Published: 24 November 2008

Abstract

Background

To discover cancer specific DNA methylation markers, large-scale screening methods are widely used. The pharmacological unmasking expression microarray approach is an elegant method to enrich for genes that are silenced and re-expressed during functional reversal of DNA methylation upon treatment with demethylation agents. However, such experiments are performed in in vitro (cancer) cell lines, mostly with poor relevance when extrapolating to primary cancers. To overcome this problem, we incorporated data from primary cancer samples in the experimental design. A strategy to combine and rank data from these different data sources is essential to minimize the experimental work in the validation steps.

Aim

To apply a new relaxation ranking algorithm to enrich DNA methylation markers in cervical cancer.

Results

The application of a new sorting methodology allowed us to sort high-throughput microarray data from both cervical cancer cell lines and primary cervical cancer samples. The performance of the sorting was analyzed in silico. Pathway and gene ontology analysis was performed on the top-selection and gives a strong indication that the ranking methodology is able to enrich towards genes that might be methylated. Terms like regulation of progression through cell cycle, positive regulation of programmed cell death as well as organ development and embryonic development are overrepresented. Combined with the highly enriched number of imprinted and X-chromosome located genes, and increased prevalence of known methylation markers selected from cervical (the highest-ranking known gene is CCNA1) as well as from other cancer types, the use of the ranking algorithm seems to be powerful in enriching towards methylated genes.

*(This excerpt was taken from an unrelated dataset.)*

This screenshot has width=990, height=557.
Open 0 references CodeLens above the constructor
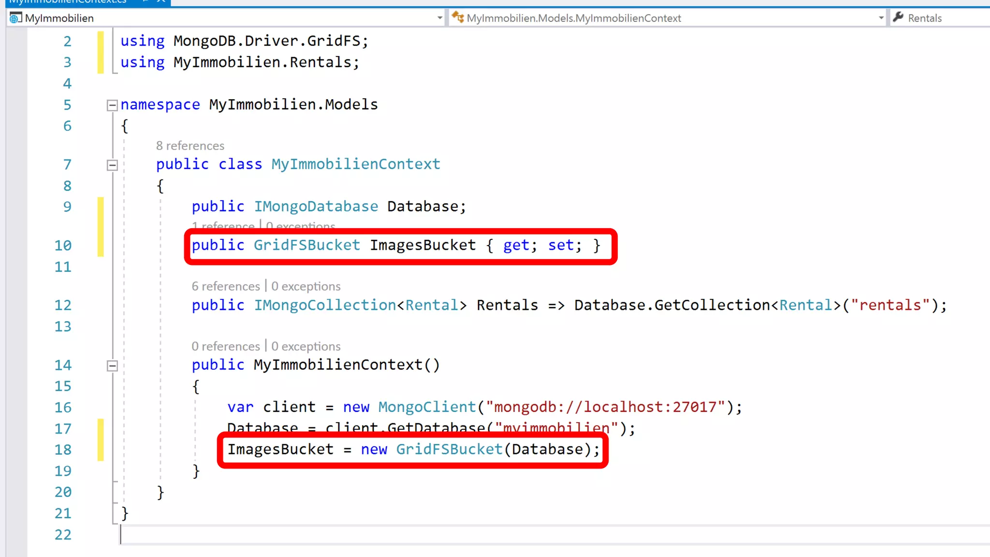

Verification of the DNA methylation state of the 10 highest-ranking genes revealed that 7/9 (78%) gene promoters showed DNA methylation in cervical carcinomas. Of these 7 genes, 3 (SST, HTRA3 and NPTX1) are not methylated in normal cervix tissue.

Conclusion

The application of this new relaxation ranking methodology allowed us to significantly enrich towards methylation genes in cancer. This enrichment is both shown in silico and by experimental validation, and revealed novel methylation markers as proof-of-concept that might be useful in early cancer detection in cervical scrapings.